_About this exercise:_ Your answer must match the data word for word.

_Input records:_

━━━━━━━━

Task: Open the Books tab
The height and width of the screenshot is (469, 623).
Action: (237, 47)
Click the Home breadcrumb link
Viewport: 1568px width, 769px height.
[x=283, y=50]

━━━━━━━━

_Output for this task:_
Task: Open the Books tab
The height and width of the screenshot is (469, 623).
Action: (237, 47)
Click the Home breadcrumb link
Viewport: 1568px width, 769px height.
[x=283, y=50]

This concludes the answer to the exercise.